Stool collected in Nottingham was used to obtain calprotectin level at baseline and EOT. Although a small proportion of patients had raised calprotectin levels (≥ 100 µg/g), we had excluded organic diseases – such as inflammatory bowel disease – in gastroenterology clinics using standard tests prior to the patients entering the study. Others have also reported that up to one-quarter of patients with IBS have marginally elevated calprotectin levels, although the origin of this is unclear. 55,56 Interestingly, the subgroup of patients (group A) who had raised calprotectin levels (≥ 101 µg/g) have significantly less psychological distress than the group with stool calprotectin level of ≤ 100 µg/g (group B). We speculate that subgroup A symptoms are secondary to local gut inflammation, whereas subgroup B symptoms are driven primarily by distress, which causes gut symptoms secondarily. Unfortunately, numbers were too small to answer the question of whether or not subgroup A responded better to mesalazine. Stool calprotectin could, therefore, be used as a screening tool to allow more detailed studies of the mucosa in IBS-D in the future.
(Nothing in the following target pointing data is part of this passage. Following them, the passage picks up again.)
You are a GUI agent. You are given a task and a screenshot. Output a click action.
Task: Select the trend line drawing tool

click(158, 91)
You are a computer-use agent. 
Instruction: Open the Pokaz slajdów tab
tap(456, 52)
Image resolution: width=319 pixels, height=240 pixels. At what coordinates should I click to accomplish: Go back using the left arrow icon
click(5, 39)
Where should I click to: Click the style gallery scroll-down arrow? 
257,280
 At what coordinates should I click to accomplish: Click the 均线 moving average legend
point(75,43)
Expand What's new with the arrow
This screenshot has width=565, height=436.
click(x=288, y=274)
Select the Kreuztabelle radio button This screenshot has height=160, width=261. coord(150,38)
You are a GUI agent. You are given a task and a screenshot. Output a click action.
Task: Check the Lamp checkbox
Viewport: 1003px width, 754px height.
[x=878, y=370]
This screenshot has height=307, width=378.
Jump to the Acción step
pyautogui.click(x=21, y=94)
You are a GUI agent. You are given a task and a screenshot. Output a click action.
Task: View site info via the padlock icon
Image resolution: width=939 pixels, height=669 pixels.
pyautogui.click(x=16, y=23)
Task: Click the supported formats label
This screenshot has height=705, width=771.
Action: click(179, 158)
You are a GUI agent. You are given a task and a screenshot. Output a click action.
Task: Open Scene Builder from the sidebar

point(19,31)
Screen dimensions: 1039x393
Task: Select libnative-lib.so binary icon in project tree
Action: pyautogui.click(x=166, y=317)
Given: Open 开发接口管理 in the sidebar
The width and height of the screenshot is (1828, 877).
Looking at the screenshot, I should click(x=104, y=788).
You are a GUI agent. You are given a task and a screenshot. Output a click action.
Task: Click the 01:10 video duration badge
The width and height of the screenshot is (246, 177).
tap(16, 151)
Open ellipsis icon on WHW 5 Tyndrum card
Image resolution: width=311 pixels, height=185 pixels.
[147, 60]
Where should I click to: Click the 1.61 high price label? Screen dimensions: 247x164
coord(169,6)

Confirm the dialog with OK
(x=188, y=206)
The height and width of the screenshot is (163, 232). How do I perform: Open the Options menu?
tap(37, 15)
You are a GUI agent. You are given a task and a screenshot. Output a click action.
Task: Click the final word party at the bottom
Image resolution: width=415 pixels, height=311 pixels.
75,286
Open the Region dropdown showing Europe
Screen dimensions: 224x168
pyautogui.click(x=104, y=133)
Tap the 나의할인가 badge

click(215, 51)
One uncontrolled study45 has suggested that mesalazine might be effective in treating patients with PI-IBS, but the only randomised controlled trial of mesalazine in this condition was negative, although possibly underpowered. 46 In our post hoc analysis, a small subgroup fulfilling criteria for PI-IBS appeared to benefit from mesalazine, but our study was also underpowered. Confirming this would require a larger and more adequately powered study.

Although mesalazine has been available to use for many decades with a good safety profile, our adequately powered study has shown that it does not help the majority of patients with IBS-D. The fact that certain subgroups might benefit emphasises that there is still a need for better phenotyping of this heterogeneous group of patients when evaluating new treatments.

Limitations

Despite strict entry criteria, our population was still heterogeneous. In retrospect, it would have been better if we had stratified by postinfectious onset. We did consider this but felt that this would make it very difficult to recruit to the trial. We could overcome this in future studies by having a great many more recruitment sites and around five times as many participants, given that PI-IBS accounts for only around 20% of all cases of IBS-D, but this would require more resources than those that we had available to us. It is worth noting that there is an appreciable loss to follow-up (15.5%) but this is not out of line with other similar studies. Dropouts are mostly likely due to failure of treatment and so are unlikely to account for our negative result.

Research recommendations

  1. Our data suggest that it is unlikely that future trials of mesalazine in unselected IBS would be fruitful.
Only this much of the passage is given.